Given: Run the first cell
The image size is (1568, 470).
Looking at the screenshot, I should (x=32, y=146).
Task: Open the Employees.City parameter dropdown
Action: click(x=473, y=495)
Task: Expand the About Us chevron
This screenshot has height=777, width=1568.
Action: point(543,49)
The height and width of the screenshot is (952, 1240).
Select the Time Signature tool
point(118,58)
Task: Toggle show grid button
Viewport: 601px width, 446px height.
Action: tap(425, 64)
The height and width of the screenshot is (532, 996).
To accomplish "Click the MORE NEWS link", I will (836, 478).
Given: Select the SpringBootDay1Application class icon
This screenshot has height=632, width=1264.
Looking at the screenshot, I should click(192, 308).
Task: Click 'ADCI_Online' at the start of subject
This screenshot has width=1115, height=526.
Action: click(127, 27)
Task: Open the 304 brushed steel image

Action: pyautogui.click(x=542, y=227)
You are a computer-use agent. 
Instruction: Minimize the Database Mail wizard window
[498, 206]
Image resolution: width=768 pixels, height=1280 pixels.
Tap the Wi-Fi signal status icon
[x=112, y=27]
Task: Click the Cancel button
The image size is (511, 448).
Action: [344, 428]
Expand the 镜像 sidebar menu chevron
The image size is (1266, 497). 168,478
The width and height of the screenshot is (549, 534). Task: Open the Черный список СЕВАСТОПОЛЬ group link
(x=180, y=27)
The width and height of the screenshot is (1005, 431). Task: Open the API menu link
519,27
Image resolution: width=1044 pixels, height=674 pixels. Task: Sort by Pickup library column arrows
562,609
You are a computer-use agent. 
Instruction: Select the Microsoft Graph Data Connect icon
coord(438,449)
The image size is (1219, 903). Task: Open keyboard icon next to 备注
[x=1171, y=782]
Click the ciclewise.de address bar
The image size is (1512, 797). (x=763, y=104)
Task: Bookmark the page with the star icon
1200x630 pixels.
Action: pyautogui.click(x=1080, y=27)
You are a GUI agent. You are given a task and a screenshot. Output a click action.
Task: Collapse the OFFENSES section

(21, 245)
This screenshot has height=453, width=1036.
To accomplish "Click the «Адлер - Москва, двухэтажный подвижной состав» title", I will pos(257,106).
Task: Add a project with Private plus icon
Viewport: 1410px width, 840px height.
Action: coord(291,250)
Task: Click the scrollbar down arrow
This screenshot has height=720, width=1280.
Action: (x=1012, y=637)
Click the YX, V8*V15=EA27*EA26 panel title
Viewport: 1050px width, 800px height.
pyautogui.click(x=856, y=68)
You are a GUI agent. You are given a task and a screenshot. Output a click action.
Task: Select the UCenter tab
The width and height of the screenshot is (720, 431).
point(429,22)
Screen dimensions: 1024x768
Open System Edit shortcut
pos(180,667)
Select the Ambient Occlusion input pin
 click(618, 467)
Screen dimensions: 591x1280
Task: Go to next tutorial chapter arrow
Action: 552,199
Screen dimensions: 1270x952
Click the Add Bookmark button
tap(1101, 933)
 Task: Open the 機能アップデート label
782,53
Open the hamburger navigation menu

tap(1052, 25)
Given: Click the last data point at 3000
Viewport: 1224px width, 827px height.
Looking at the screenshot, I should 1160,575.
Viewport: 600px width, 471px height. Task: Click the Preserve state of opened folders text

○ ○ ○

• _Task requirements_:
Lay out the entries above as a Markdown table with the columns No. and Line. Give each non-blank line its own numbered row and leave out the blank lines.

• _Answer to the exercise_:
| No. | Line |
|---|---|
| 1 | Given: Run the first cell |
| 2 | The image size is (1568, 470). |
| 3 | Looking at the screenshot, I should (x=32, y=146). |
| 4 | Task: Open the Employees.City parameter dropdown |
| 5 | Action: click(x=473, y=495) |
| 6 | Task: Expand the About Us chevron |
| 7 | This screenshot has height=777, width=1568. |
| 8 | Action: point(543,49) |
| 9 | The height and width of the screenshot is (952, 1240). |
| 10 | Select the Time Signature tool |
| 11 | point(118,58) |
| 12 | Task: Toggle show grid button |
| 13 | Viewport: 601px width, 446px height. |
| 14 | Action: tap(425, 64) |
| 15 | The height and width of the screenshot is (532, 996). |
| 16 | To accomplish "Click the MORE NEWS link", I will (836, 478). |
| 17 | Given: Select the SpringBootDay1Application class icon |
| 18 | This screenshot has height=632, width=1264. |
| 19 | Looking at the screenshot, I should click(192, 308). |
| 20 | Task: Click 'ADCI_Online' at the start of subject |
| 21 | This screenshot has width=1115, height=526. |
| 22 | Action: click(127, 27) |
| 23 | Task: Open the 304 brushed steel image |
| 24 | Action: pyautogui.click(x=542, y=227) |
| 25 | You are a computer-use agent.  |
| 26 | Instruction: Minimize the Database Mail wizard window |
| 27 | [498, 206] |
| 28 | Image resolution: width=768 pixels, height=1280 pixels. |
| 29 | Tap the Wi-Fi signal status icon |
| 30 | [x=112, y=27] |
| 31 | Task: Click the Cancel button |
| 32 | The image size is (511, 448). |
| 33 | Action: [344, 428] |
| 34 | Expand the 镜像 sidebar menu chevron |
| 35 | The image size is (1266, 497). 168,478 |
| 36 | The width and height of the screenshot is (549, 534). Task: Open the Черный список СЕВАСТОПОЛЬ group link |
| 37 | (x=180, y=27) |
| 38 | The width and height of the screenshot is (1005, 431). Task: Open the API menu link |
| 39 | 519,27 |
| 40 | Image resolution: width=1044 pixels, height=674 pixels. Task: Sort by Pickup library column arrows |
| 41 | 562,609 |
| 42 | You are a computer-use agent.  |
| 43 | Instruction: Select the Microsoft Graph Data Connect icon |
| 44 | coord(438,449) |
| 45 | The image size is (1219, 903). Task: Open keyboard icon next to 备注 |
| 46 | [x=1171, y=782] |
| 47 | Click the ciclewise.de address bar |
| 48 | The image size is (1512, 797). (x=763, y=104) |
| 49 | Task: Bookmark the page with the star icon |
| 50 | 1200x630 pixels. |
| 51 | Action: pyautogui.click(x=1080, y=27) |
| 52 | You are a GUI agent. You are given a task and a screenshot. Output a click action. |
| 53 | Task: Collapse the OFFENSES section |
| 54 | (21, 245) |
| 55 | This screenshot has height=453, width=1036. |
| 56 | To accomplish "Click the «Адлер - Москва, двухэтажный подвижной состав» title", I will pos(257,106). |
| 57 | Task: Add a project with Private plus icon |
| 58 | Viewport: 1410px width, 840px height. |
| 59 | Action: coord(291,250) |
| 60 | Task: Click the scrollbar down arrow |
| 61 | This screenshot has height=720, width=1280. |
| 62 | Action: (x=1012, y=637) |
| 63 | Click the YX, V8*V15=EA27*EA26 panel title |
| 64 | Viewport: 1050px width, 800px height. |
| 65 | pyautogui.click(x=856, y=68) |
| 66 | You are a GUI agent. You are given a task and a screenshot. Output a click action. |
| 67 | Task: Select the UCenter tab |
| 68 | The width and height of the screenshot is (720, 431). |
| 69 | point(429,22) |
| 70 | Screen dimensions: 1024x768 |
| 71 | Open System Edit shortcut |
| 72 | pos(180,667) |
| 73 | Select the Ambient Occlusion input pin |
| 74 |  click(618, 467) |
| 75 | Screen dimensions: 591x1280 |
| 76 | Task: Go to next tutorial chapter arrow |
| 77 | Action: 552,199 |
| 78 | Screen dimensions: 1270x952 |
| 79 | Click the Add Bookmark button |
| 80 | tap(1101, 933) |
| 81 |  Task: Open the 機能アップデート label |
| 82 | 782,53 |
| 83 | Open the hamburger navigation menu |
| 84 | tap(1052, 25) |
| 85 | Given: Click the last data point at 3000 |
| 86 | Viewport: 1224px width, 827px height. |
| 87 | Looking at the screenshot, I should 1160,575. |
| 88 | Viewport: 600px width, 471px height. Task: Click the Preserve state of opened folders text |